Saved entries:
########################################

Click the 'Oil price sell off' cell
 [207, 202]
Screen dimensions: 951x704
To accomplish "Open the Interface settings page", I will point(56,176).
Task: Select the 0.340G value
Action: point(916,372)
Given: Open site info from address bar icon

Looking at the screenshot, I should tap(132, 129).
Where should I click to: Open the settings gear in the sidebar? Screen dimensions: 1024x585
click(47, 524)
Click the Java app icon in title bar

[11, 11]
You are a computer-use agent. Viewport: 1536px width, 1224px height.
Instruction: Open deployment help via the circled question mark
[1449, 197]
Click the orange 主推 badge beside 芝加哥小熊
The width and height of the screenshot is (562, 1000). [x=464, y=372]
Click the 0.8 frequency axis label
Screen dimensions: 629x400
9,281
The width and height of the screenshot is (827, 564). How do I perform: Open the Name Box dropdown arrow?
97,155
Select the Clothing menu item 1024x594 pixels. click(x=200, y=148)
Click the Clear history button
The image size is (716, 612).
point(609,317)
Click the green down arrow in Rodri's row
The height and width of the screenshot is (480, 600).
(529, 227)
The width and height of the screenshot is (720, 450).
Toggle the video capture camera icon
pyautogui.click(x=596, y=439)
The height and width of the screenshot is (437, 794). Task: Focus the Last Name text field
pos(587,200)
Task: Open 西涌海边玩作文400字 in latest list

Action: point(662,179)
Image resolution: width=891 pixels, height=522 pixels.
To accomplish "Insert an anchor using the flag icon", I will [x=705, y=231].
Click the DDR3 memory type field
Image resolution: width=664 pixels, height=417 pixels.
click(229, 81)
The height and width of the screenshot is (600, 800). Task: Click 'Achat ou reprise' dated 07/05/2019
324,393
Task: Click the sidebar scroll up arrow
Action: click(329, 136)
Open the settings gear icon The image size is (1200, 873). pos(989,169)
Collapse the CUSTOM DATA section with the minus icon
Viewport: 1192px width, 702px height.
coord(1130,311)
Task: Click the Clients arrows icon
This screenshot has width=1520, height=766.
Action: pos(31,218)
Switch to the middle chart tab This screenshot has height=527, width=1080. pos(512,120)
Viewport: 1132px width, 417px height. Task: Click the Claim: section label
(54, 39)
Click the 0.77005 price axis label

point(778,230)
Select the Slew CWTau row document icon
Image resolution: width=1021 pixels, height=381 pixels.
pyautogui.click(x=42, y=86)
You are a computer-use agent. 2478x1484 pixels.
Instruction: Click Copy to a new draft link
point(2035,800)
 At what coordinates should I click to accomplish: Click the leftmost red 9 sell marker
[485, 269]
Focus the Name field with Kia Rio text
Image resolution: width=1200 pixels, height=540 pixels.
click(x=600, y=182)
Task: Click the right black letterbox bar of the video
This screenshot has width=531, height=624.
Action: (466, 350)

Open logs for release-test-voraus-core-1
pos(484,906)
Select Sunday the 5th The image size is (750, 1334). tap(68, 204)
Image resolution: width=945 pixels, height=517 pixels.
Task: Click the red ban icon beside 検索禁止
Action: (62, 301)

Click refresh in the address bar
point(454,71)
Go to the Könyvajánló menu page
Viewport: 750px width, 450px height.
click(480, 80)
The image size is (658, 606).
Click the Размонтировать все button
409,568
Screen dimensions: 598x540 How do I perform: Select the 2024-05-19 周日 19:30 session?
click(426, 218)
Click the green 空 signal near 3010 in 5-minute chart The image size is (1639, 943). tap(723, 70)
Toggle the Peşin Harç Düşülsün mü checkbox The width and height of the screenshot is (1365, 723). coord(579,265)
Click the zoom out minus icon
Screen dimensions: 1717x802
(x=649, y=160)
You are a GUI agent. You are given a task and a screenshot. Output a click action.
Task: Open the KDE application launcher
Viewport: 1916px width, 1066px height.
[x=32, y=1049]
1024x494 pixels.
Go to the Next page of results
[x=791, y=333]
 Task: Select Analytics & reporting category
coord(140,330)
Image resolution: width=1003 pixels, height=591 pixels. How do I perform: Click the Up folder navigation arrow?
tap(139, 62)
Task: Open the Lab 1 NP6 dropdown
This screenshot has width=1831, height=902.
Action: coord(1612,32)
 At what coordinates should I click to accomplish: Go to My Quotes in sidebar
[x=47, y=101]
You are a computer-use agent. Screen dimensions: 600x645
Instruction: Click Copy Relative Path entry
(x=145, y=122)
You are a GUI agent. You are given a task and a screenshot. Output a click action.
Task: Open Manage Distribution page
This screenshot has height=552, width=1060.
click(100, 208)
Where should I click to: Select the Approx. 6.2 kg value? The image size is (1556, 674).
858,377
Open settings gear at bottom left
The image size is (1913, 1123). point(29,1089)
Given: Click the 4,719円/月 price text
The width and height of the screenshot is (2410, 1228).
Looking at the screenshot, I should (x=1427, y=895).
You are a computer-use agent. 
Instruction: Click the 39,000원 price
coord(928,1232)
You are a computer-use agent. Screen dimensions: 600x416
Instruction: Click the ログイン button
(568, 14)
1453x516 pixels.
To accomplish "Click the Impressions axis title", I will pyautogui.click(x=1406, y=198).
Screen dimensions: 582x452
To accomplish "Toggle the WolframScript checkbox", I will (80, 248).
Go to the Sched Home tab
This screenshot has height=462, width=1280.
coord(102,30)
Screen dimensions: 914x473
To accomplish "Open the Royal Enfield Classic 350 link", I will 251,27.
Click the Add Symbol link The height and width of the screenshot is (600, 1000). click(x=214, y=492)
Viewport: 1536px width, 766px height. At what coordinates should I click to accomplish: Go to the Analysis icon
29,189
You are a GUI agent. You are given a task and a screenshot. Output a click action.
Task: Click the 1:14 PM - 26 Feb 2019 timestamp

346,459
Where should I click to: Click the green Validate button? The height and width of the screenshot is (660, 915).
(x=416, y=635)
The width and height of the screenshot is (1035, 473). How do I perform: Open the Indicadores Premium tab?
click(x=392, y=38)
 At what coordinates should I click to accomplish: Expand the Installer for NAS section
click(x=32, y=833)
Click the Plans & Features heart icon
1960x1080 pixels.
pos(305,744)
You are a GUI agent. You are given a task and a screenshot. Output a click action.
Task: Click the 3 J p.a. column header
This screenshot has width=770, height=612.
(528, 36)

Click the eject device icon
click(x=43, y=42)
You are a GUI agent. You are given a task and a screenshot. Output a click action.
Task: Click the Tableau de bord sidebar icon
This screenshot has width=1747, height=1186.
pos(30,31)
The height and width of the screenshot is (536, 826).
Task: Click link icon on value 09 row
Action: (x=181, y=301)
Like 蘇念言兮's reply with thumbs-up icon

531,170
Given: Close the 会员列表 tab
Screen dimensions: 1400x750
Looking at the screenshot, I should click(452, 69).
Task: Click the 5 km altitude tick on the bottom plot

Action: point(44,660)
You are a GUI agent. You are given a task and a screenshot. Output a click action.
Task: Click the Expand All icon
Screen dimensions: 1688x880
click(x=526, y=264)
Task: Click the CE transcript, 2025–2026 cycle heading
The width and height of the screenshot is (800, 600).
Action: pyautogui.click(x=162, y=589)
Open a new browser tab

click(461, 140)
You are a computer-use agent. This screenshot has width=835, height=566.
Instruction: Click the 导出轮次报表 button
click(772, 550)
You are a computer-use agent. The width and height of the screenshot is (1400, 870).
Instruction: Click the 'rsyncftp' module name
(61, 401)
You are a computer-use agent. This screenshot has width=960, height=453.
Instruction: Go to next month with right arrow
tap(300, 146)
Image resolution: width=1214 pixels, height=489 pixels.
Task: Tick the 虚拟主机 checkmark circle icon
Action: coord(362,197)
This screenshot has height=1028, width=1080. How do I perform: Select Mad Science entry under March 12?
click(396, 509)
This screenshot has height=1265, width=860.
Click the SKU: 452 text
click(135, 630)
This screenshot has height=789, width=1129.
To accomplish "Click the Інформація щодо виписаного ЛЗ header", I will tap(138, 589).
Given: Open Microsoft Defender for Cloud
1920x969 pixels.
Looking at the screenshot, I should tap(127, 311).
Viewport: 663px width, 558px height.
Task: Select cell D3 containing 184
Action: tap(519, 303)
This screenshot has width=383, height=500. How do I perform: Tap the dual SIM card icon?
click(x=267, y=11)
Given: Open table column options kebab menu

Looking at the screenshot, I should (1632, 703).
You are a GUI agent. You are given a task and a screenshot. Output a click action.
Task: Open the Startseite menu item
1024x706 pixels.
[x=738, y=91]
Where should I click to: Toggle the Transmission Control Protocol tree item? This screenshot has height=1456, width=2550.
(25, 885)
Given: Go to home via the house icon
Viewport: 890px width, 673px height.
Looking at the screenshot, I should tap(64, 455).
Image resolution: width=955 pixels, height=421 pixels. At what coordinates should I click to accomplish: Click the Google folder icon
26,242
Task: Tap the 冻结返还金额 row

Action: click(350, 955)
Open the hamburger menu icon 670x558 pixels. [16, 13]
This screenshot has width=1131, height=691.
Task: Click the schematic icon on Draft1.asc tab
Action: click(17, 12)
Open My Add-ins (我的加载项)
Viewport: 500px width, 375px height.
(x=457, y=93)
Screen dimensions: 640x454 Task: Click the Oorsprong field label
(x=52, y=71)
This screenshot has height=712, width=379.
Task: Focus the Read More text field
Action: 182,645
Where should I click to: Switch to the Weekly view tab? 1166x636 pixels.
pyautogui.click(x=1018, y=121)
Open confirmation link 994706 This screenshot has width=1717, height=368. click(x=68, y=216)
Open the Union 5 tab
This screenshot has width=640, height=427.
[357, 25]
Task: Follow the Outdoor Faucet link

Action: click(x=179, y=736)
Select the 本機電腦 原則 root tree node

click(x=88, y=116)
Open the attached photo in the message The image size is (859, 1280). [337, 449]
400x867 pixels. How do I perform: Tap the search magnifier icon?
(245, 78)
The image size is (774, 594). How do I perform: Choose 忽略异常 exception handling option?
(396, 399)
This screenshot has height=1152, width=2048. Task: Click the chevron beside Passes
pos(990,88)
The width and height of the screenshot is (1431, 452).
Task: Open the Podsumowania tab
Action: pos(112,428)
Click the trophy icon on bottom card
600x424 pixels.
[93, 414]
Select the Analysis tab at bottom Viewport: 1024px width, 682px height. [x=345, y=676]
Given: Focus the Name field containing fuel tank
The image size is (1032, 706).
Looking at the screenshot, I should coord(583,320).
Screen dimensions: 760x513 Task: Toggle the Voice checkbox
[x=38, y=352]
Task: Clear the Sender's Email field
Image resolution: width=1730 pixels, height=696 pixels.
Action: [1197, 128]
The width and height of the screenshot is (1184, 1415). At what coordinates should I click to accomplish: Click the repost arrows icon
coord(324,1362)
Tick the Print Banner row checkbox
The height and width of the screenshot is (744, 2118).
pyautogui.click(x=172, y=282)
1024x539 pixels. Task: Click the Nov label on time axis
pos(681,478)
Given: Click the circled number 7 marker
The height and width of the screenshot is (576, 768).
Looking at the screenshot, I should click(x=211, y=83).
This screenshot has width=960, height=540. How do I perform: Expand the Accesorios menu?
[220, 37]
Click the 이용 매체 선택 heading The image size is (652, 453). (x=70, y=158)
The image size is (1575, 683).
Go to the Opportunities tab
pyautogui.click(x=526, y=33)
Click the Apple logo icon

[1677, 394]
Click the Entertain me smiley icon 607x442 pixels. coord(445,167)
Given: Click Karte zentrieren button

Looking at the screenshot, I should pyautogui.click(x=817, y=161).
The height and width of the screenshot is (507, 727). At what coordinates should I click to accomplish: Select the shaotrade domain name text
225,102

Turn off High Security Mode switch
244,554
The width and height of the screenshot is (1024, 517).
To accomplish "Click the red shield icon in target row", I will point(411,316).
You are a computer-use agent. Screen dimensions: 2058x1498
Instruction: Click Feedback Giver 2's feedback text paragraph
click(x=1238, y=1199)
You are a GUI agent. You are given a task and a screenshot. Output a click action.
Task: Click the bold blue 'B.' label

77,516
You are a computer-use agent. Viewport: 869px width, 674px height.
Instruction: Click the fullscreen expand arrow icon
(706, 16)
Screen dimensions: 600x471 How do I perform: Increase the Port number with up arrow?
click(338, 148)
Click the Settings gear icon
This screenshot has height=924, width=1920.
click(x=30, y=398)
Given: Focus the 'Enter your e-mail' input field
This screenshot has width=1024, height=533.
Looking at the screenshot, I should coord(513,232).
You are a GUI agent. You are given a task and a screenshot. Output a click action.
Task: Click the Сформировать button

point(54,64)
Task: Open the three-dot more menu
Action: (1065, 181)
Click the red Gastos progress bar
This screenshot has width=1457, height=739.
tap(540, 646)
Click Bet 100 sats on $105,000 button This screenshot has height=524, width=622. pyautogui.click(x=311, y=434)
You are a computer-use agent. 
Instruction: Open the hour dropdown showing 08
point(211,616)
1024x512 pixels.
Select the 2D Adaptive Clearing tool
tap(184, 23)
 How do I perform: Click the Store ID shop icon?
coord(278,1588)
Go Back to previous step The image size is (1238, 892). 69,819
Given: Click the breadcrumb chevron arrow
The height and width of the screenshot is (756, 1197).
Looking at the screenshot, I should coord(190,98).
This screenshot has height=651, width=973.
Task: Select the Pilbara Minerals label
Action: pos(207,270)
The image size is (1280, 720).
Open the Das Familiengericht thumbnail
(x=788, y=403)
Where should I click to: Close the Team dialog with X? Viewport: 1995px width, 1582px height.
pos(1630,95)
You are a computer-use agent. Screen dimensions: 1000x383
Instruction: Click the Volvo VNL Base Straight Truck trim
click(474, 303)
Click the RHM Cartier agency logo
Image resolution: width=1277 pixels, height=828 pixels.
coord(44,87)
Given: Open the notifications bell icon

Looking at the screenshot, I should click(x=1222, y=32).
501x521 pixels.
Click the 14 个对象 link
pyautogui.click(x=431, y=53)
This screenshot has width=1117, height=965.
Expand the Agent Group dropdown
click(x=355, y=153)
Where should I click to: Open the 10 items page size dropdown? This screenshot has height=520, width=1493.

########################################

# What the task requires
The total of lines in the data that contain "header" is all you should give.

# Exercise answer
2